Create an Spark udf function to iterate over an Ar

I have a Dataframe with an array of bytes in spark (python)

DF.select(DF.myfield).show(1, False)
+----------------+                                                              
|myfield         |
+----------------+
|[00 8F 2B 9C 80]|
+----------------+

i'm trying to convert this array to a string

'008F2B9C80'

then to the numeric value

int('008F2B9C80',16)/1000000
> 2402.0

I have found some udf sample, so i already can extract a part of the array like this :

u = f.udf(lambda a: format(a[1],'x'))
DF.select(u(DF['myfield'])).show()
+------------------+                                                            
|<lambda>(myfield) |
+------------------+
|                8f|
+------------------+

Now how to iterate over the whole array ? Is it possible to do all the operations i have to code in the udf function ?
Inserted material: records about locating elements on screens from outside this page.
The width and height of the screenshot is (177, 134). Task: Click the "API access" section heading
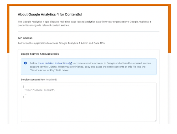coord(25,38)
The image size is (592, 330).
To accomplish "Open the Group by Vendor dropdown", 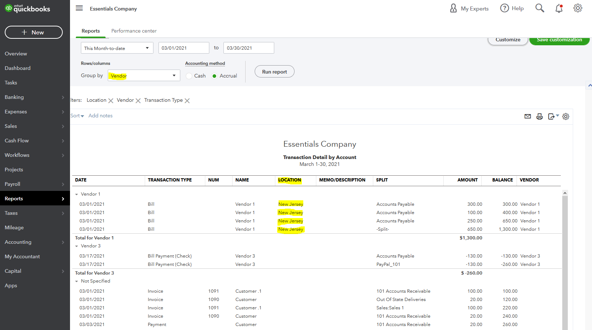I will click(x=144, y=76).
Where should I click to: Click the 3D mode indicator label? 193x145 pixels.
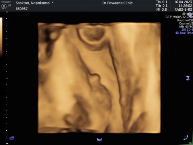point(191,143)
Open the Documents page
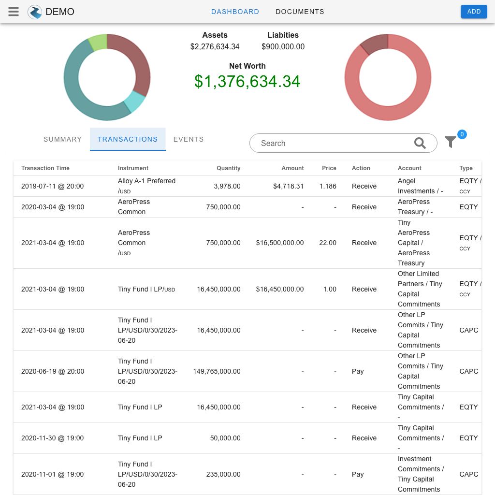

May be there is a best way to do the cast ???

Thanks for your help

标签： apache-spark lambda apache-spark-sql user-defined-functions

3条回答

Juvenile、少年°

2楼-- · 2019-06-05 03:46

Here is the scala df solution. You need to import the scala.math.BigInteger

scala> val df = Seq((Array("00","8F","2B","9C","80"))).toDF("id")
df: org.apache.spark.sql.DataFrame = [id: array<string>]

scala> df.withColumn("idstr",concat_ws("",'id)).show
+--------------------+----------+
|                  id|     idstr|
+--------------------+----------+
|[00, 8F, 2B, 9C, 80]|008F2B9C80|
+--------------------+----------+


scala> import scala.math.BigInt
import scala.math.BigInt

scala> def convertBig(x:String):String = BigInt(x.sliding(2,2).map( x=> Integer.parseInt(x,16)).map(_.toByte).toArray).toString
convertBig: (x: String)String

scala> val udf_convertBig =  udf( convertBig(_:String):String )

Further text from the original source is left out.